About 20 percent of ulcerative colitis patients must eventually have their colons removed because of massive bleeding, severe illness, rupture of the colon, or risk of cancer. Sometimes the doctor will recommend removing the colon if medical treatment fails or if the side effects of corticosteroids or other drugs threaten the patient’s health. 

Surgery to remove the colon and rectum, known as proctocolectomy, is usually performed by a two-step procedure, separated by 3-4 months, and can include: 

Colectomy with Ileostomy, in which the surgeon removes the colon and creates a small opening in the abdomen, called a stoma, and attaches the end of the small intestine, called the ileum, to it. Waste will travel through the small intestine and exit the body through the stoma. The stoma is about the size of a quarter and is usually located in the lower right part of the abdomen near the beltline. A pouch (external bag) is worn over the opening to collect waste, and the patient empties the pouch as needed. 

Ileoanal anastomosis, or pull-through operation, which allows the patient to have normal bowel movements (no pouch is worn) because it preserves part of the anus. In this operation, the surgeon removes the ileostomy and then attaches the ileum to the inside of the rectum and the anus, creating a pouch inside the body. Waste is stored in the pouch and passes through the anus in the usual manner. Bowel movements may be more frequent and watery than before the procedure. Inflammation of the pouch (pouchitis) is a possible complication. If a rectal cuff (a remnant of the very distal colon) is left in place, this will still require colon cancer screening. 

Not every operation is appropriate for every person. Deciding on which surgery to have depends on the severity of the disease and the patient’s needs, expectations, and lifestyle. People faced with this decision should get as much information as possible by talking to their doctors, to nurses who work with colon surgery patients (enterostomal therapists), and to other colon surgery patients. Patient advocacy organizations can direct people to support groups and other information resources. 

Frequently Asked Questions

Less than 5% of people with ulcerative colitis develop colon cancer. The risk of cancer increases with the duration of the disease and how much the colon has been damaged. For example, if only the rectum is involved, the risk of cancer is no higher than normal. However, if the entire colon is involved, the risk of cancer may be as much as 32 times the normal rate. 

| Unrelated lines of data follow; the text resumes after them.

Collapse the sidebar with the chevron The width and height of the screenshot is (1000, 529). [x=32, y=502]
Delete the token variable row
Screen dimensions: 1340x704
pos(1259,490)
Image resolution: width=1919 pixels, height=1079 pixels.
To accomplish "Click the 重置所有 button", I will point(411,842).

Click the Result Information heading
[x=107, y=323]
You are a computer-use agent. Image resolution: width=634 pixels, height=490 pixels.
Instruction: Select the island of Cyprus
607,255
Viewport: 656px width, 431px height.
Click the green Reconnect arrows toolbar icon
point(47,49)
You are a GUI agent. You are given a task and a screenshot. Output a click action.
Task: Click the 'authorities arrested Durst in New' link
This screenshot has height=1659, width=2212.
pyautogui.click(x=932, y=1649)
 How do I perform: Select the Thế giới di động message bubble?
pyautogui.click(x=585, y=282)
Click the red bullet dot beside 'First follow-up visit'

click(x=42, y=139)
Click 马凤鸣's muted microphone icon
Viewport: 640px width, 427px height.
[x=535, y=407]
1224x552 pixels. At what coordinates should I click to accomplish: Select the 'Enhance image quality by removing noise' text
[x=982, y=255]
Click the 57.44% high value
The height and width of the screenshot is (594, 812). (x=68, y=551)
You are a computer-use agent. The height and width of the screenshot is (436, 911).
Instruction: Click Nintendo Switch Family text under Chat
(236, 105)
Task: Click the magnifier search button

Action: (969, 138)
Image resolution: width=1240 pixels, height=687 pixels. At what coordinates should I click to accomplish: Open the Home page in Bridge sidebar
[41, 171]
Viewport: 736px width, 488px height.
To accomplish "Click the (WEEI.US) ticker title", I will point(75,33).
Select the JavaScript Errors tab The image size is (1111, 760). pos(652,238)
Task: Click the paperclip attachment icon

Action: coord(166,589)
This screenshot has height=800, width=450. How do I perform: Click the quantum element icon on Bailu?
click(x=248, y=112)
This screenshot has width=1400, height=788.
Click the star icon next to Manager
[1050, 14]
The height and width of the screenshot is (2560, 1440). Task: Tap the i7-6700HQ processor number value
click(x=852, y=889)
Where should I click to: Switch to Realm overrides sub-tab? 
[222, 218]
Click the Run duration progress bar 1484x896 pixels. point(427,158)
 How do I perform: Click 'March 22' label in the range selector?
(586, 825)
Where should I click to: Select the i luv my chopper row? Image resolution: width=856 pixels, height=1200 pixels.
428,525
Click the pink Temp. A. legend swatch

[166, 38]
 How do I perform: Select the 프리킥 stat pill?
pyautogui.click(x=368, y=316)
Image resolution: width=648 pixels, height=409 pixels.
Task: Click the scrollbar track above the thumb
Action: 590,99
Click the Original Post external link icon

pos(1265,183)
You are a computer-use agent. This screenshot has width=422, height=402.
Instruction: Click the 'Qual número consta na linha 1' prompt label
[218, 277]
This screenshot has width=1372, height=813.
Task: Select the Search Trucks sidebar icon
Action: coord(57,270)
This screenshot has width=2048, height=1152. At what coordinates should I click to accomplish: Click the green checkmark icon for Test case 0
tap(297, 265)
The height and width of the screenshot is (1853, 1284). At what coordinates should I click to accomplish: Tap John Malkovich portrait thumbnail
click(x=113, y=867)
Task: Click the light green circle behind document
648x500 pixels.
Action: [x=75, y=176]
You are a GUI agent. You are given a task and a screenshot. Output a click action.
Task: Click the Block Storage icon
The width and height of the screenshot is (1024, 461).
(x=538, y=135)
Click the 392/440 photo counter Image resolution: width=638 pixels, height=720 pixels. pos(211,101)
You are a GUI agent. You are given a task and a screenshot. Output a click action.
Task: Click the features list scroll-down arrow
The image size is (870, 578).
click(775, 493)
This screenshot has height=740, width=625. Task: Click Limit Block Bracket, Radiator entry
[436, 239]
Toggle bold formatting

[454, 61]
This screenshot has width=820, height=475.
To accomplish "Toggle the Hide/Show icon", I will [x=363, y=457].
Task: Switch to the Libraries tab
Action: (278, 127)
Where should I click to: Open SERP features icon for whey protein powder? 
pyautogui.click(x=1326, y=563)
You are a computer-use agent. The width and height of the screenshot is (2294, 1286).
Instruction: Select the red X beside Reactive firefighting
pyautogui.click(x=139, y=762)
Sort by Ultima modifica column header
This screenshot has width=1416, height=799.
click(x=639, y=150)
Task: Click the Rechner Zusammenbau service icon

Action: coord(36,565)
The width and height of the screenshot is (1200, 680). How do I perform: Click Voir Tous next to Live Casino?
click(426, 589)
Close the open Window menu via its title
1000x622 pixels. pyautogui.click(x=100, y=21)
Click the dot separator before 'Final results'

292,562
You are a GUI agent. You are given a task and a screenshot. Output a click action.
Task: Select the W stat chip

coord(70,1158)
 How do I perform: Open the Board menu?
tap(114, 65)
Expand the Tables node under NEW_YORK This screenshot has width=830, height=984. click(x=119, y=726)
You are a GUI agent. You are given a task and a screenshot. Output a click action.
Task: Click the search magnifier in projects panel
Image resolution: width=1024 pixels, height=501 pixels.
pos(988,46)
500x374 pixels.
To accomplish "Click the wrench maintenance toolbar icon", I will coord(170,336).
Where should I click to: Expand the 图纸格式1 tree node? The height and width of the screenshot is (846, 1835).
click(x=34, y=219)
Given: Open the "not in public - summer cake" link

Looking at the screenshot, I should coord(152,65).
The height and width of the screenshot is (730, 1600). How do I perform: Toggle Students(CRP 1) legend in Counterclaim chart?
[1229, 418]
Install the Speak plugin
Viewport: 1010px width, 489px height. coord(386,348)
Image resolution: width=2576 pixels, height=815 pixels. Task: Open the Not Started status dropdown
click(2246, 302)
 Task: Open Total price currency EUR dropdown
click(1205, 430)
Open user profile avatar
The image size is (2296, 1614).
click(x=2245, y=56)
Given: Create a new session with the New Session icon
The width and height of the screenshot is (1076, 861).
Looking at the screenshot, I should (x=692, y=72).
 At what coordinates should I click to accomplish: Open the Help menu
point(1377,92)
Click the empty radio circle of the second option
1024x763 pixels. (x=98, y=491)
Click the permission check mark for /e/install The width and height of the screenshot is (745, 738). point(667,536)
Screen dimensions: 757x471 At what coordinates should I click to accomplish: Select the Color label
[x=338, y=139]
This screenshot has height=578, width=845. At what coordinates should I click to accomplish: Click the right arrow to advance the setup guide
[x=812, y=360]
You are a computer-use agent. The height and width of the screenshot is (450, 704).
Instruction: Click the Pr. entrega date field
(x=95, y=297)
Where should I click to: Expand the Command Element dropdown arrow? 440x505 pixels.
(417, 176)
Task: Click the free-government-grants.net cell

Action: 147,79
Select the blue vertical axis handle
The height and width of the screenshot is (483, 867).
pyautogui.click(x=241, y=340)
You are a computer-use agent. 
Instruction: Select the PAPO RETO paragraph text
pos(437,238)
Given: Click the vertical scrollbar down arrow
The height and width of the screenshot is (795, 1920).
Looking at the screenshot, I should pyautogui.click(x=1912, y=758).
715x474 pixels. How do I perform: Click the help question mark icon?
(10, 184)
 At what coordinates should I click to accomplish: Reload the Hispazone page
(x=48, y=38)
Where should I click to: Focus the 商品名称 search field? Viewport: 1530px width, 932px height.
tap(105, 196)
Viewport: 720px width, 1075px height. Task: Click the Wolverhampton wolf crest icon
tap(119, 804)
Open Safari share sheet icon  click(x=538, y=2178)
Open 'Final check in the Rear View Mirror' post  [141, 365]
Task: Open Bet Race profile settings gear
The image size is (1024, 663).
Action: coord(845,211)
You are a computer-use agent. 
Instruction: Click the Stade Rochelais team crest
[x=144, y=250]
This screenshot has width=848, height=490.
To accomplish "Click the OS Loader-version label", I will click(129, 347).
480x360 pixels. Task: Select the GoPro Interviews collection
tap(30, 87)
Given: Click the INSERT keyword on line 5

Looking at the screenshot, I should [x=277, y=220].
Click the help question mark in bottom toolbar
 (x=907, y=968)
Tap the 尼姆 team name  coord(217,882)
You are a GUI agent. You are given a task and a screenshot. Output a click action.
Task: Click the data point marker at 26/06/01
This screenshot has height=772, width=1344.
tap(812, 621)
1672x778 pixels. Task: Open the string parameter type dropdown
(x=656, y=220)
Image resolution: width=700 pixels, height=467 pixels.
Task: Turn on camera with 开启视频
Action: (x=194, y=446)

Sometimes precancerous changes occur in the cells lining the colon. These changes are called “dysplasia.” People who have dysplasia are much more likely to develop cancer than those who do not. Doctors look for signs of dysplasia when doing a colonoscopy or sigmoidoscopy and when examining tissue removed during these tests. 

According to updated guidelines for colon cancer screening, people who have had IBD throughout their colon for at least 8 years and those who have had IBD in only the left colon for 12 to 15 years should have a colonoscopy with biopsies every 1 to 2 years to check for dysplasia. Such screening has not been proven to reduce the risk of colon cancer, but it may help identify cancer early. These guidelines were produced by an independent expert panel and endorsed by numerous organizations, including the American Cancer Society, the American College of Gastroenterology, the American Society of Colon and Rectal Surgeons, and the Crohn’s & Colitis Foundation of America. 

Many young women with ulcerative colitis desire pregnancy. Women with this disease may get pregnant and have pregnancies and deliveries which are not different from women without ulcerative colitis, despite being on medications. However, the risks of having a flare of ulcerative colitis during the pregnancy are increased at the time of conception (when the sperm fertilizes the egg) if the woman is not in remission. Therefore, women with ulcerative colitis who would like to get pregnant should visit their gastroenterologist before pregnancy to help develop a treatment plan.